## SELECTED PASSAGE
###

You can’t just start tearing down walls without ensuring that the building site is ready for alterations. You call structures designed to sustain the original building load-bearing structures. You can jeopardize lintels, or load-bearing structures when you install a new door or window. If the structure is sufficiently weakened due to the alteration, the supporting structures may start to crack and even collapse.

Are you building a structure and don’t know what a steel lintel is? Then, let’s read further to discover the fundamentals and their significance.

What Is a Lintel

A lintel is a beam that spans openings in structures such as windows and doors and other openings to sustain the weight of the building above. The lintel beam’s width equals the wall’s width, and its ends are built into the wall. Lintels are categorized according to the material used in their construction.

In comparison to arches, horizontal lintels are simpler to build.

Lintels are most often made of wood, concrete or steel.

Timber Lintels

Timber is inexpensive, widely accessible, and quickly cut to size on site. It is, nevertheless, best suited to smaller gaps with modest load carrying.

Precast Concrete Lintels

Precast concrete lintels are cost-effective and offer enough support for brickwork above window and door openings. In addition, you can finish precast concrete lintels with a variety of surface treatments.

What Is a Steel Lintel?

Steel lintels are typically composed of pre-galvanized steel that has been cut and rolled or pressed into the desired shape.

Steel lintels have a benefit over concrete lintels in that they are often lighter and easier to handle at the site.

Steel is also adaptable, and it may be custom-made to fit a particular construction need, whether it’s arched, a corner, or creating a bay window, for example.

Lintel Applications

For every building project, it is essential to specify the right lintel. To help you better understand what kind of lintel you need with what project, we have described the correct application for each below.

Steel Lintel for Masonry Cavity Walls

Cavity wall building using masonry is the most prevalent kind of construction in the United Kingdom. An air cavity between the inner and outer leaves of brickwork may be completely or partly filled with thermal insulation depending on the use. Cavity walls need structural support for each brickwork leaf that is exposed via an opening.

###

## STATED GOAL
Please list the materials that the lintel passage says lintels are most often made of. The material that follows has nothing to do with the lintel passage.

###

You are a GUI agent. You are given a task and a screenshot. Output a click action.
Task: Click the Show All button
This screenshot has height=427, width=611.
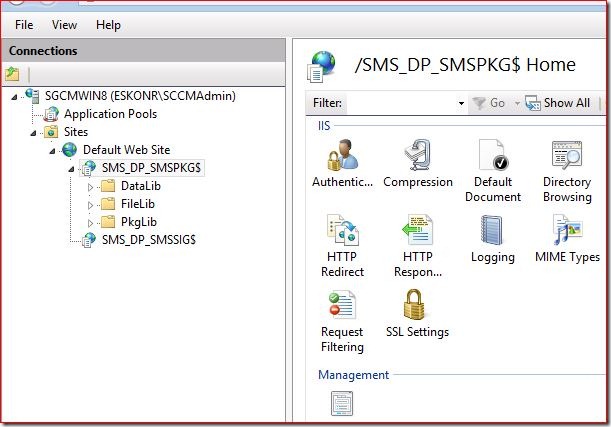[558, 103]
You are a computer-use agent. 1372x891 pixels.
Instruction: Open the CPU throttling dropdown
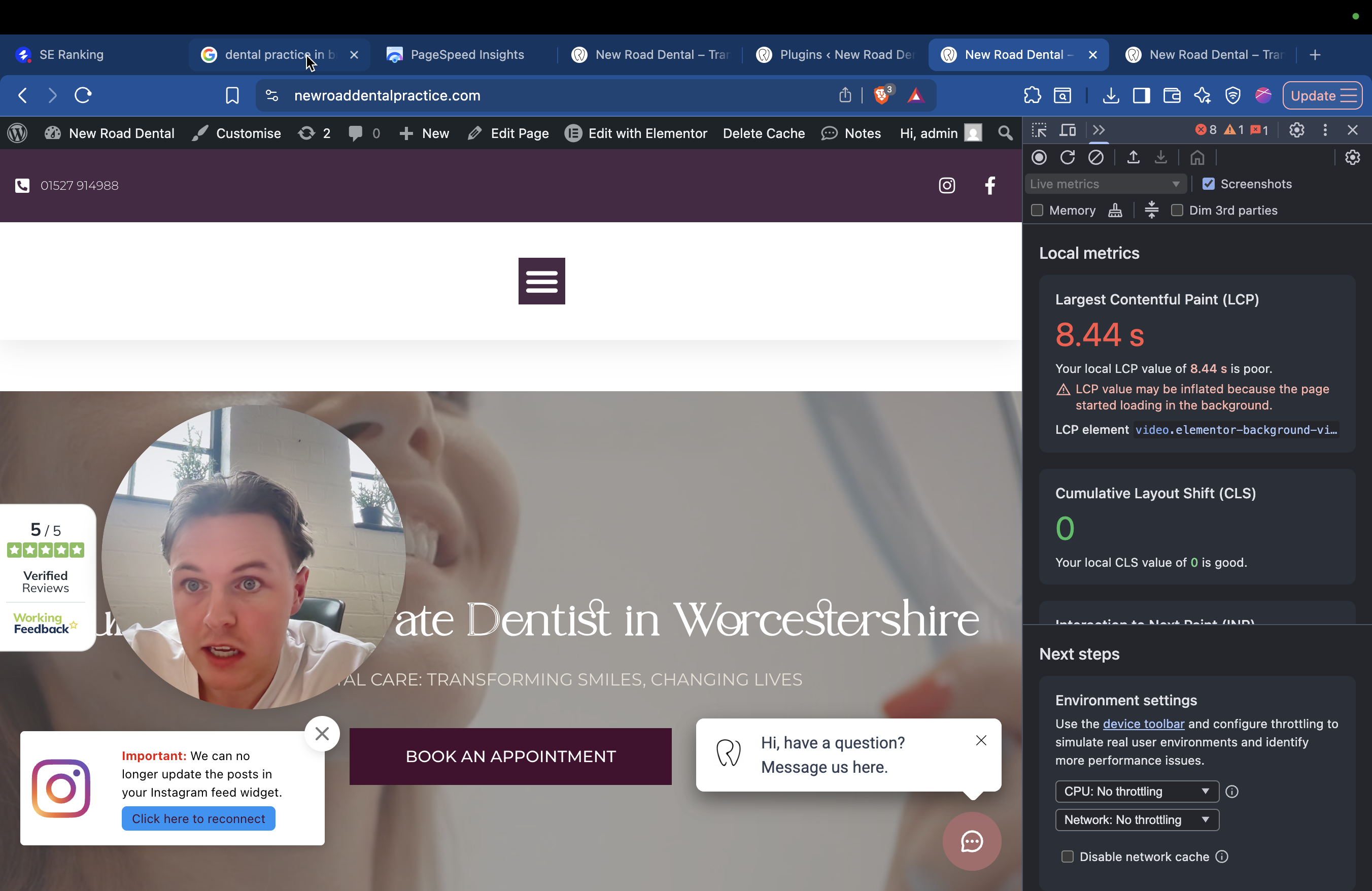point(1136,792)
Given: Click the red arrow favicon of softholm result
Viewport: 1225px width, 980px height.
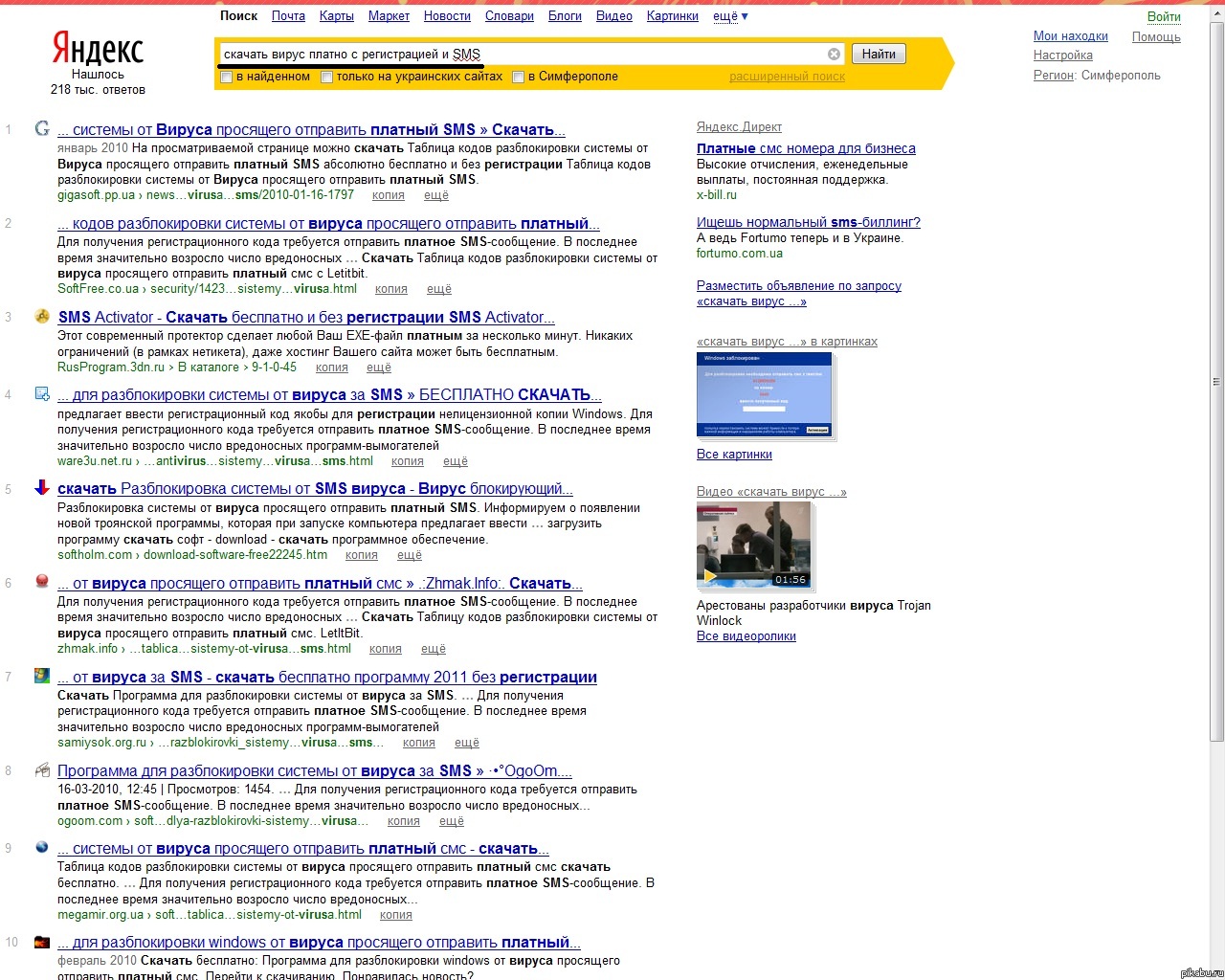Looking at the screenshot, I should coord(42,487).
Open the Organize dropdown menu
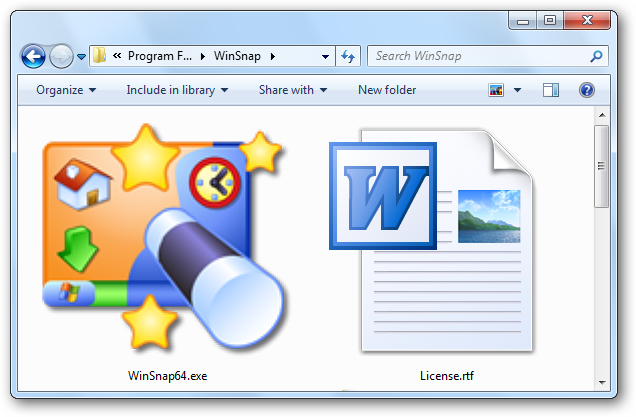 [66, 90]
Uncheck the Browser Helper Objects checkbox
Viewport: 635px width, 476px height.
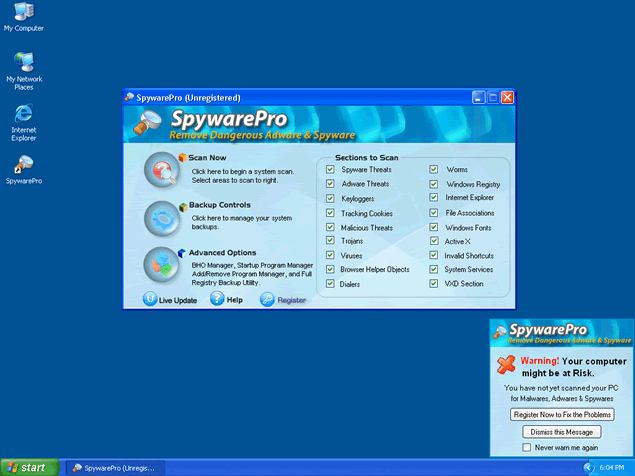click(x=330, y=269)
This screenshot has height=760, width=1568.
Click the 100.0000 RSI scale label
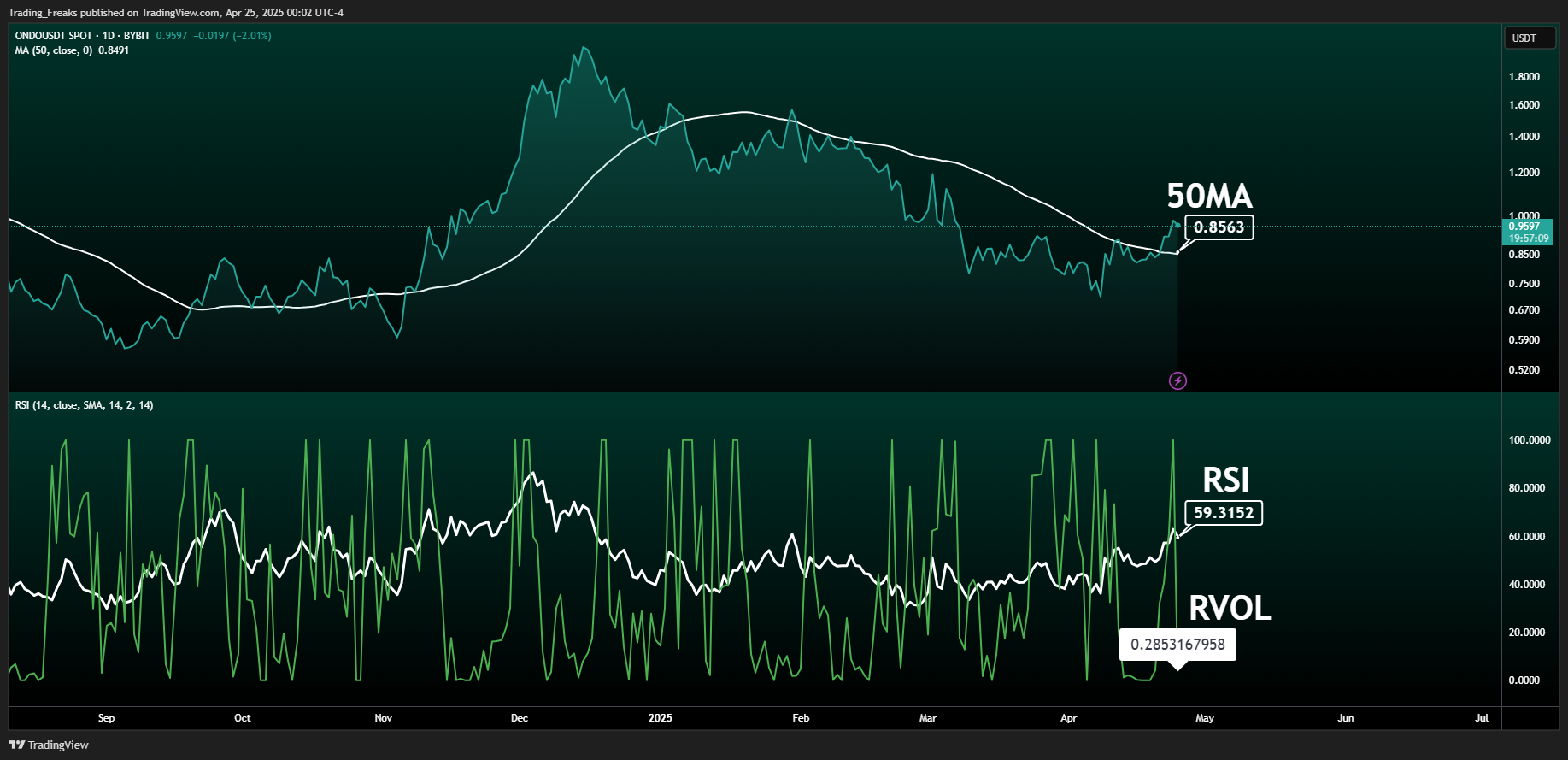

###

## ANSWER BELOW
- Wood
- Concrete
- Steel